Posted by: Anonymous | January 15, 2008 12:31 PM
look, your objection aside it is obvious that the media is doing just what john says. turn on your tv right now. cnbc : "Supreme Ct Ruling Win For Business"
for a certain business? no. they are unambiguously saying that this represents a finding for the interests of businesses in general of that of investors in general
Posted by: Anonymous | January 15, 2008 12:37 PM
look, your objection aside it is obvious that the media is doing just what john says. turn on your tv right now. cnbc : "Supreme Ct Ruling Win For Business"
for a certain business? no. they are unambiguously saying that this represents a finding for the interests of businesses in general of that of investors in general
Posted by: s75 | January 15, 2008 12:38 PM
perspective students? Was this the Optometrist University?
Posted by: Man With No Life | January 15, 2008 01:13 PM
LONG LIVE CARNEY!!!
Btw, when is your next appearance on CNBC?
Posted by: Anonymous | January 15, 2008 01:13 PM
This seems to be a TANGIBLE loss for investors as a whole--monetarily or what have you. To say that the court rules against investors is not necessarily wrong. It's investors that took the case to court, it's investors that loss. It's pretty straight foward on that count.
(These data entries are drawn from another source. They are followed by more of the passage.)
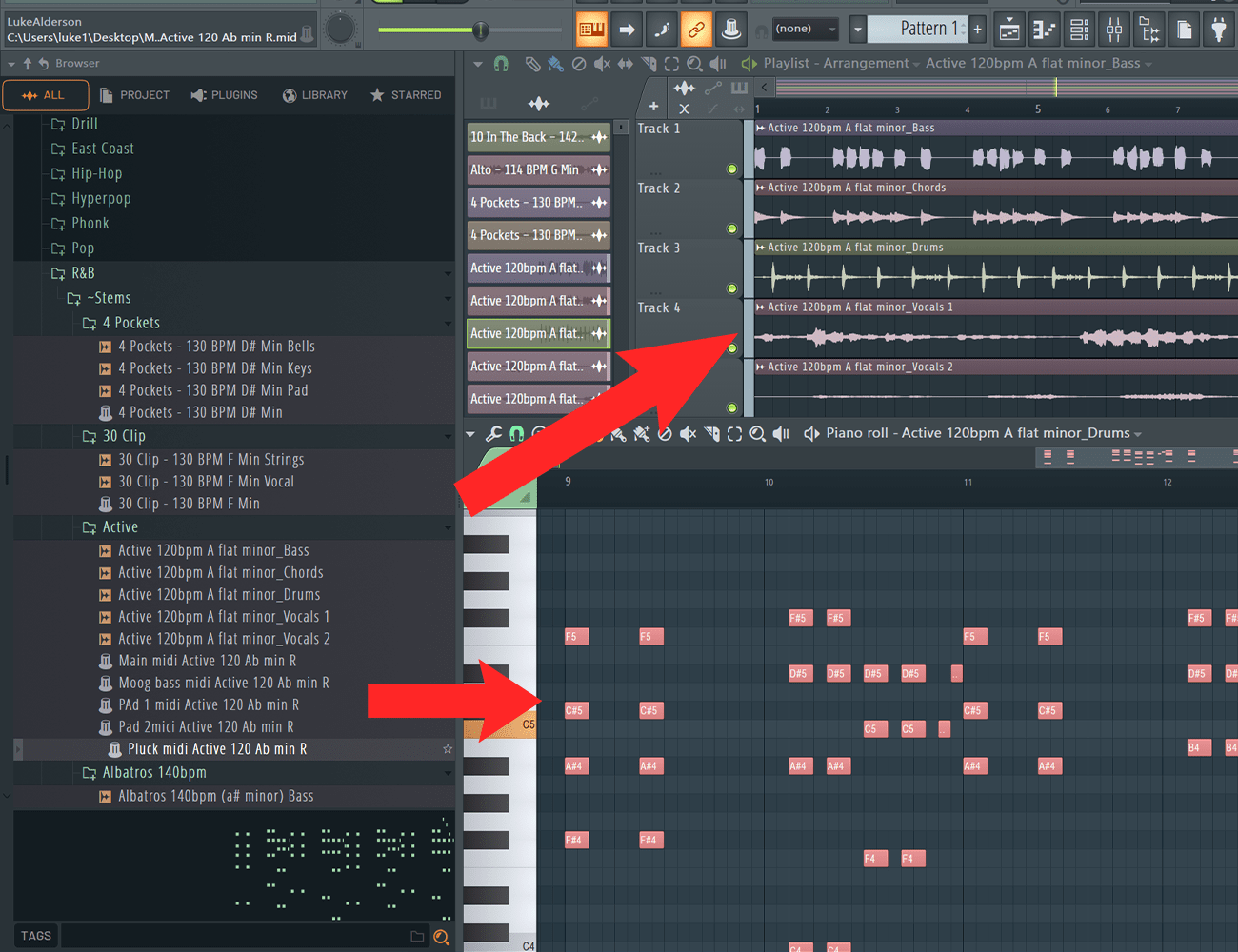
Task: Mute Track 3 using its green LED
Action: click(731, 288)
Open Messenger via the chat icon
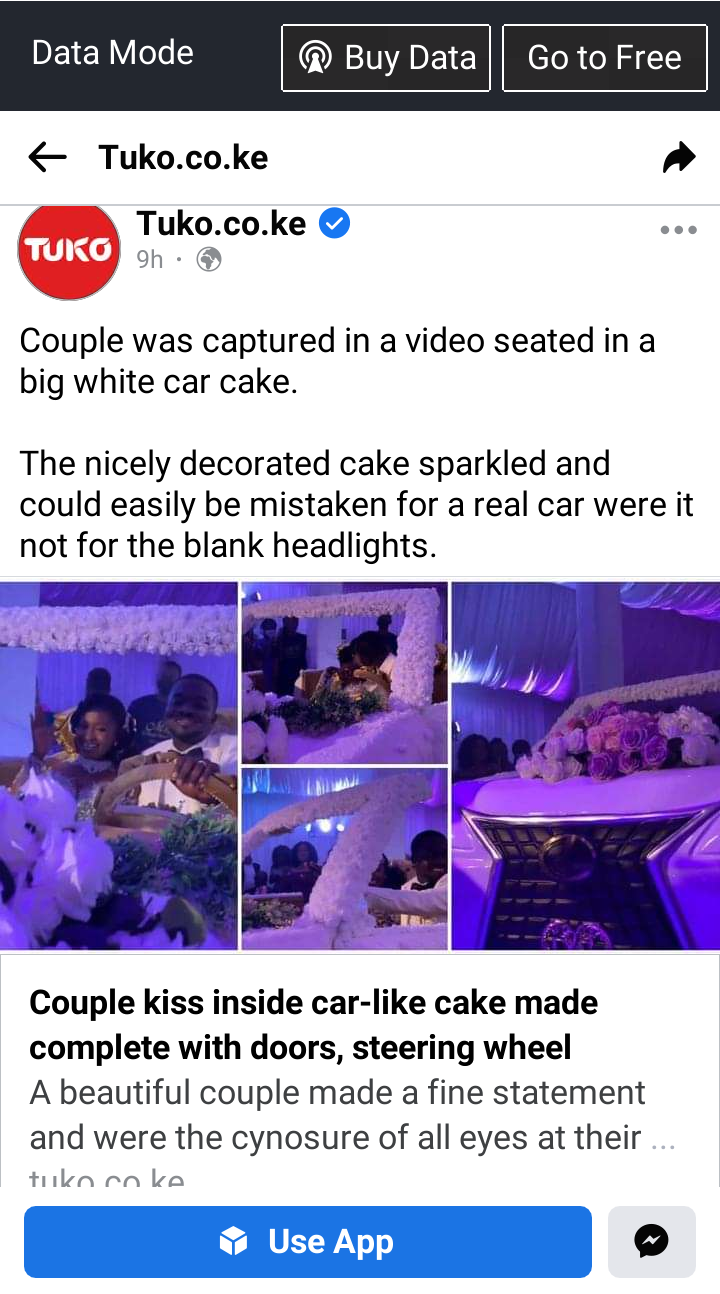 pyautogui.click(x=652, y=1242)
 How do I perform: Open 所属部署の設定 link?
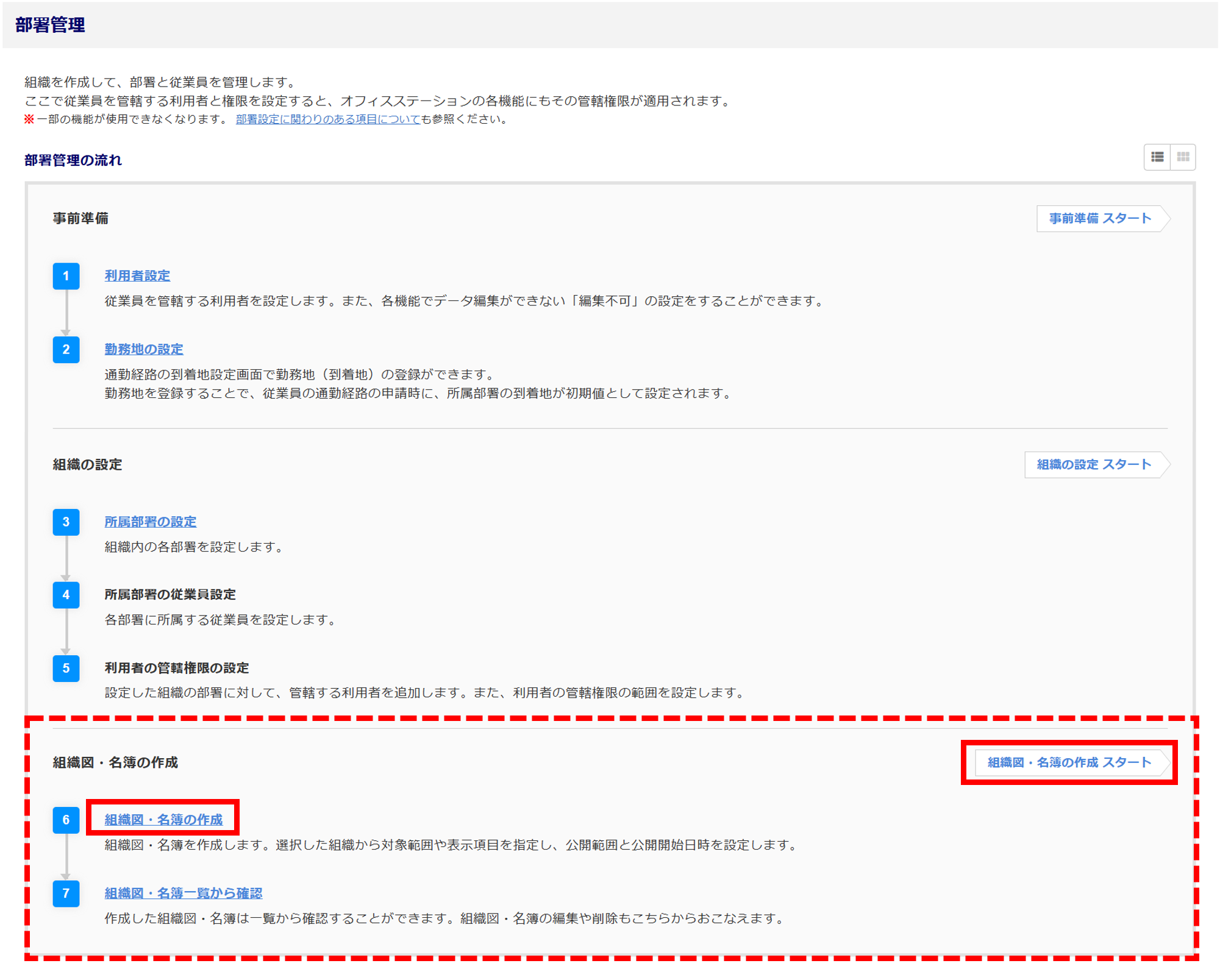click(150, 522)
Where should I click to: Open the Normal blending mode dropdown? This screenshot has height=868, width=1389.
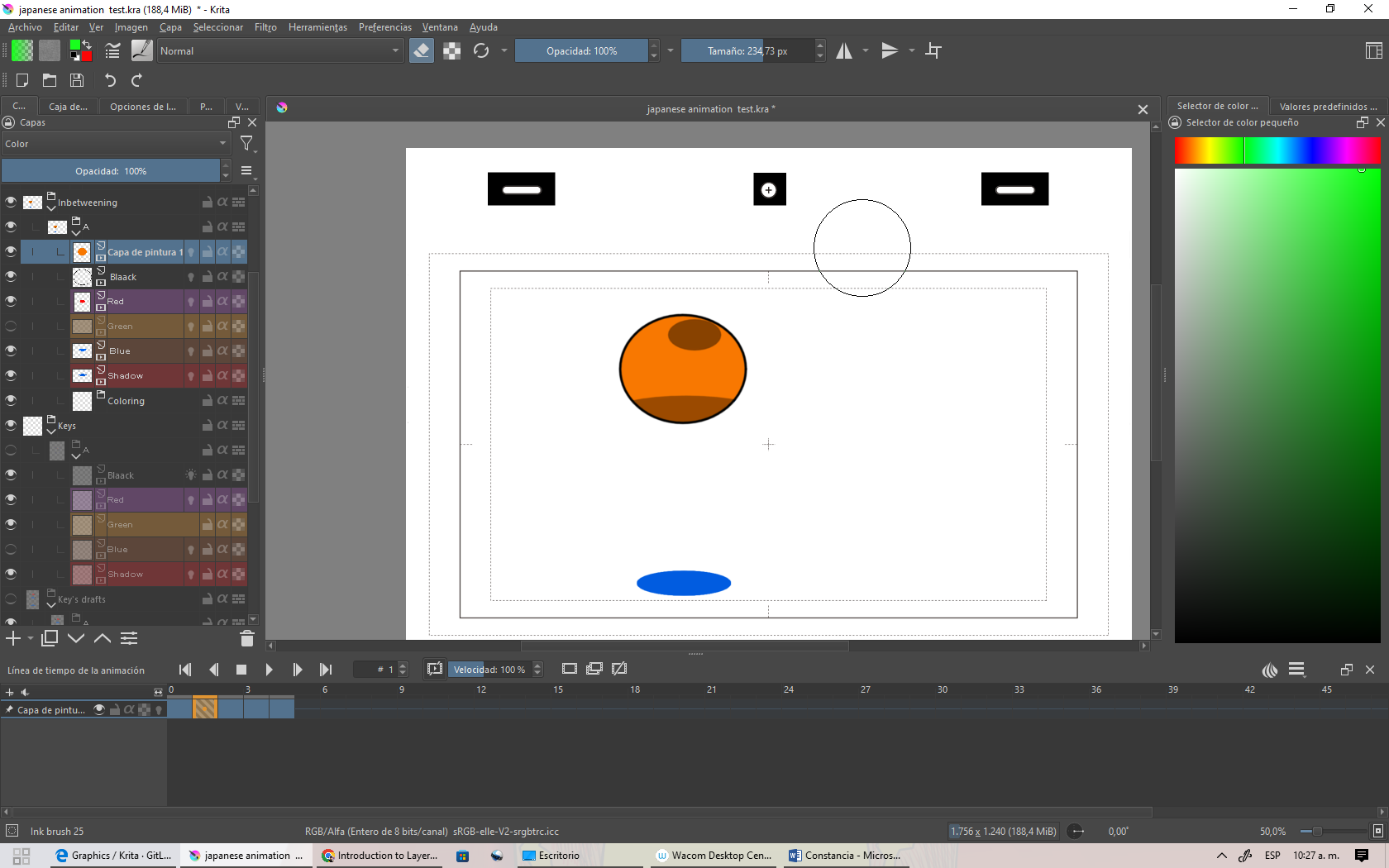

Posted by: Anonymous | January 15, 2008 02:02 PM
I should be unsurprised by your inability to spot a metaphor John. This after all is the same person capable of divining business purposes for a company's moving non-performing assets and associated liabilities to shell entities with implicit or explicit repurchase agreements and/or other recourse to shareholder equity. Even when the business isn't a confidence scheme.
Indeed, the extent of your expertise has been well documented on this blog. Now go home and get your shine box.
Posted by: One synapse clapping | January 15, 2008 02:04 PM
Leave the the legal analysis to abovethelaw Carney, your knee-jerk Republican talking point adds nothing to the coverage.
Posted by: Lawyer | January 15, 2008 02:11 PM
"This would have made investment bankers, accountants law firms and suppliers liable for fraud committed by their public company clients." Carney, you complain about simplisitic headlines when this is as simplistic as it gets. Read the opinion--specifically, the facts. You'll see that Motorola and Scientific Atlananta knowingly and actively participated in Charter's fraudulent scheme.
Posted by: Anonymous | January 15, 2008 03:03 PM
"This would have made investment bankers, accountants law firms and suppliers liable for fraud committed by their public company clients." Carney, you complain about simplisitic headlines when this is as simplistic as it gets. Read the opinion--specifically, the facts. You'll see that Motorola and Scientific Atlananta knowingly and actively participated in Charter's fraudulent scheme. This included, among other things, creating phoney documents.
Posted by: Anonymous | January 15, 2008 03:05 PM
But was there any corn found in the deuceage?